Minisomatostatin can be administered in the form of a pharmaceutical composition comprising minisomatostatin mixed with a pharmaceutically acceptable carrier or bulking agent. They are preferably formulated in a dosage form suitable for injection, eg for parenteral administration.

A suitable side shape for injection may be, for example, according to the example below.
It can be manufactured by the standard method.

〔Example〕

Example 1 Using the following ingredients, the active ingredient (SMS) was 0.025
．． Aqueous solutions consisting of 0.05, 0.1 and 0.5 nrq/ml were prepared.
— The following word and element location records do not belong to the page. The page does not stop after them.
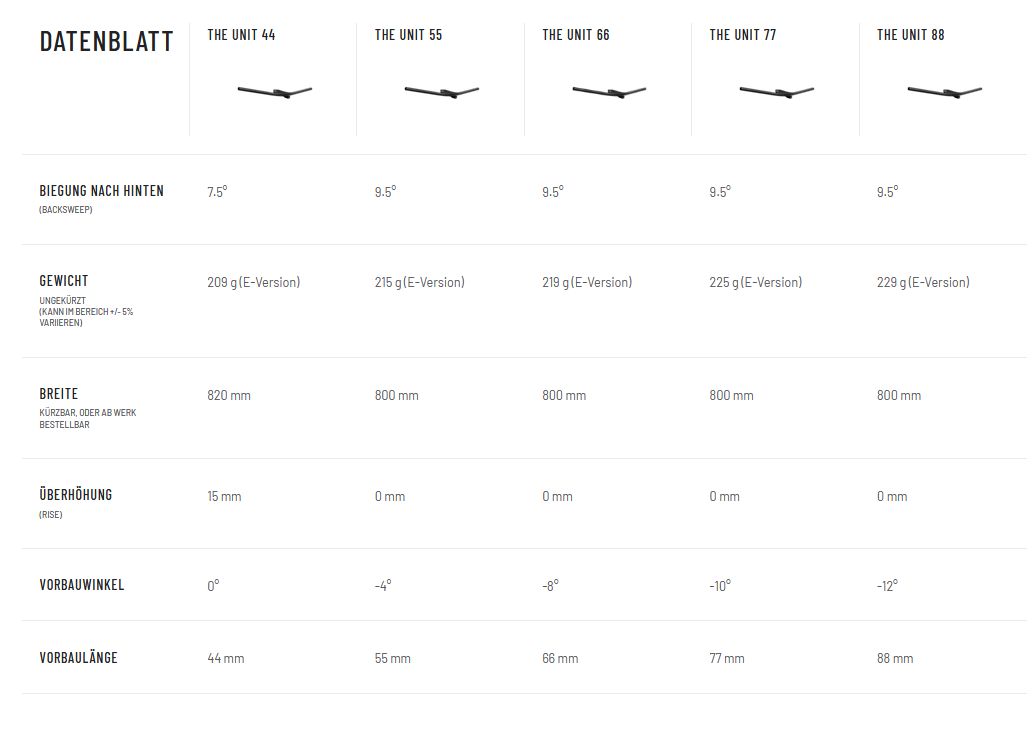
Task: Click the 88 mm stem length value
Action: click(x=895, y=659)
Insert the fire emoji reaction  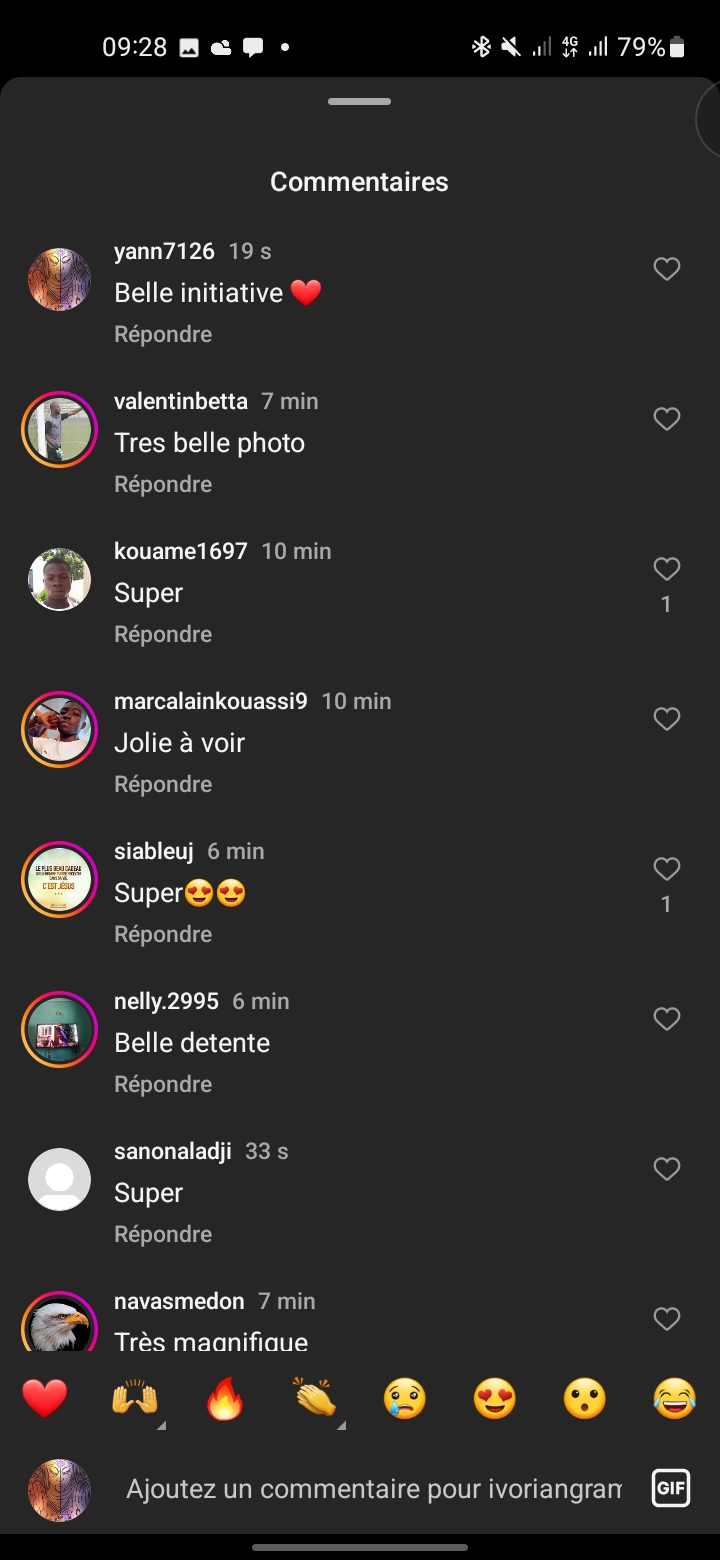225,1398

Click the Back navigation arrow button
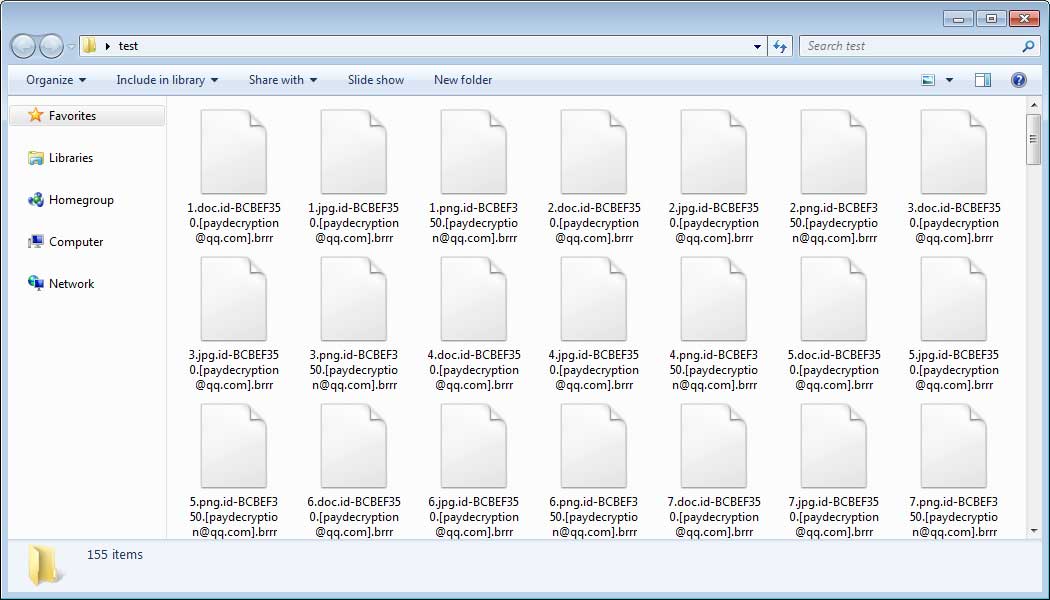[x=23, y=46]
Solutions for injection are prepared by standard methods, sterile filtered and CO
Ampules were filled under sterile conditions in 2 gases.

Claims (7)

[Claims] (1) A stimulant consisting of an effective amount of minisomatostatin.
Senile v:11 treatment agent. (2) The agent according to claim 1, wherein minisomatostatin is SMS represented by the formula. (3) The agent according to claim 1.h;2, wherein minisomatostatin is a compound II represented by the formula %. (4) The agent according to claim 1, which is minisomatostatin or a compound Ut represented by the formula. (5) The agent according to claim 1, wherein minisomatostatin is a compound IV represented by the formula. (6) The agent according to claim 1, wherein minisomatostatin is a compound V represented by the formula. (7) The agent according to claim 1, wherein minisomatostatin is administered together with glucose.